• **Stored rows**:
— Begin —

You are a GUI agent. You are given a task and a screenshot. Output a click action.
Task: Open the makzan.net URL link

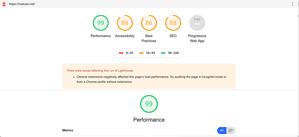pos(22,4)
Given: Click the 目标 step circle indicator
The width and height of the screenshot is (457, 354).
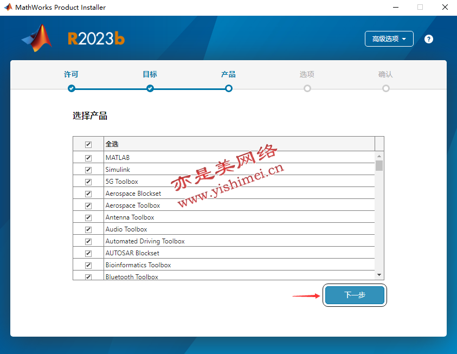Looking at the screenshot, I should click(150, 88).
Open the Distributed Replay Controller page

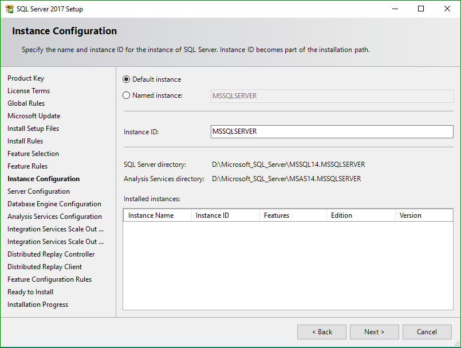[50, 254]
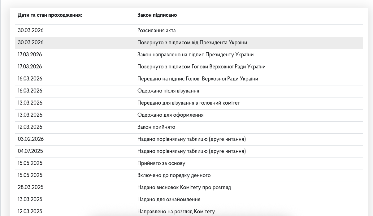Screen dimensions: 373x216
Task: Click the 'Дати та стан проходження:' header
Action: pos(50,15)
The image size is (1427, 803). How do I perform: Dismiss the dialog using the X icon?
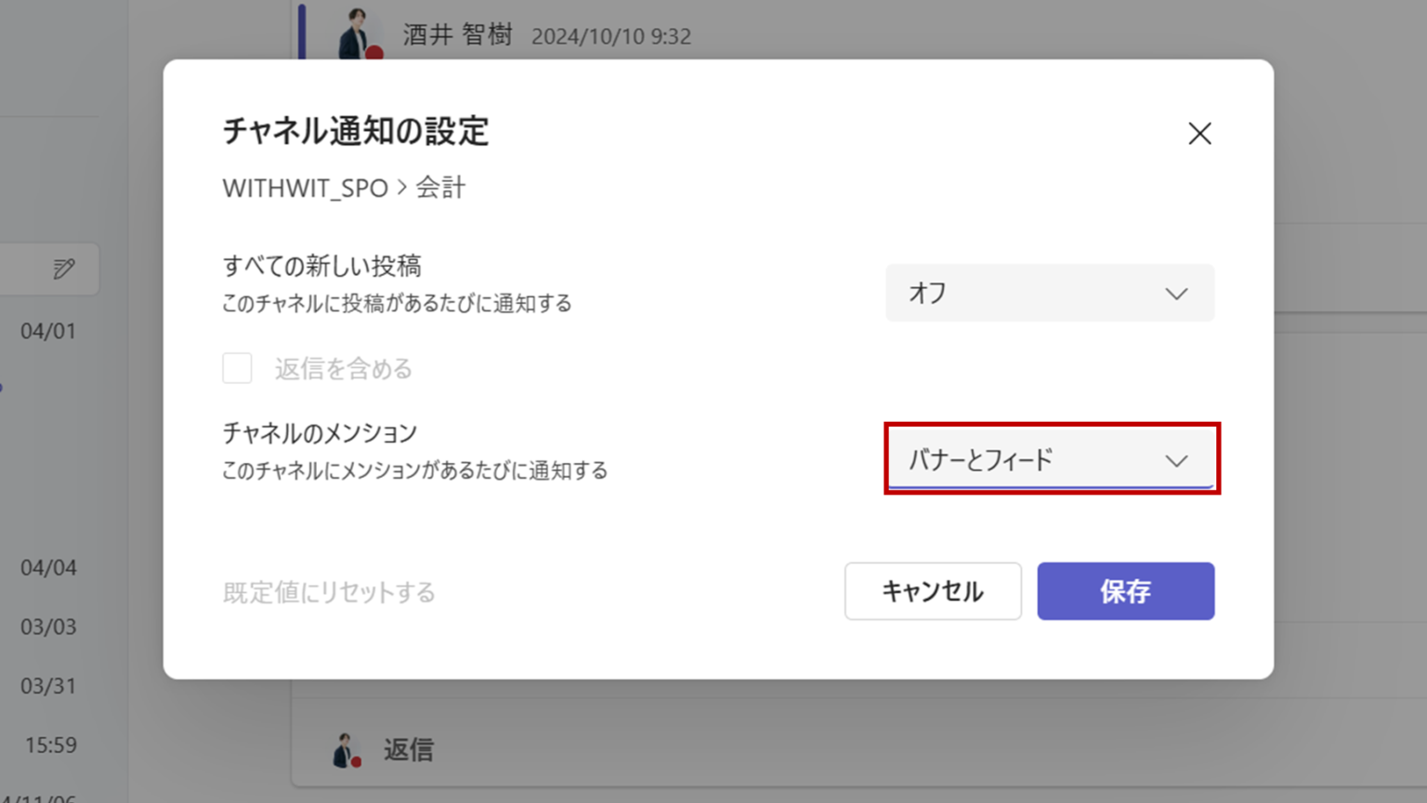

— End —

Format the lines above as a JSON list of strings, one string per line, omitting blank lines and leaving out the pictures.

• **Worked answer**:
[
  "You are a GUI agent. You are given a task and a screenshot. Output a click action.",
  "Task: Open the makzan.net URL link",
  "pos(22,4)",
  "Given: Click the 目标 step circle indicator",
  "The width and height of the screenshot is (457, 354).",
  "Looking at the screenshot, I should click(150, 88).",
  "Open the Distributed Replay Controller page",
  "[50, 254]",
  "Screen dimensions: 373x216",
  "Task: Click the 'Дати та стан проходження:' header",
  "Action: pos(50,15)",
  "The image size is (1427, 803). How do I perform: Dismiss the dialog using the X icon?"
]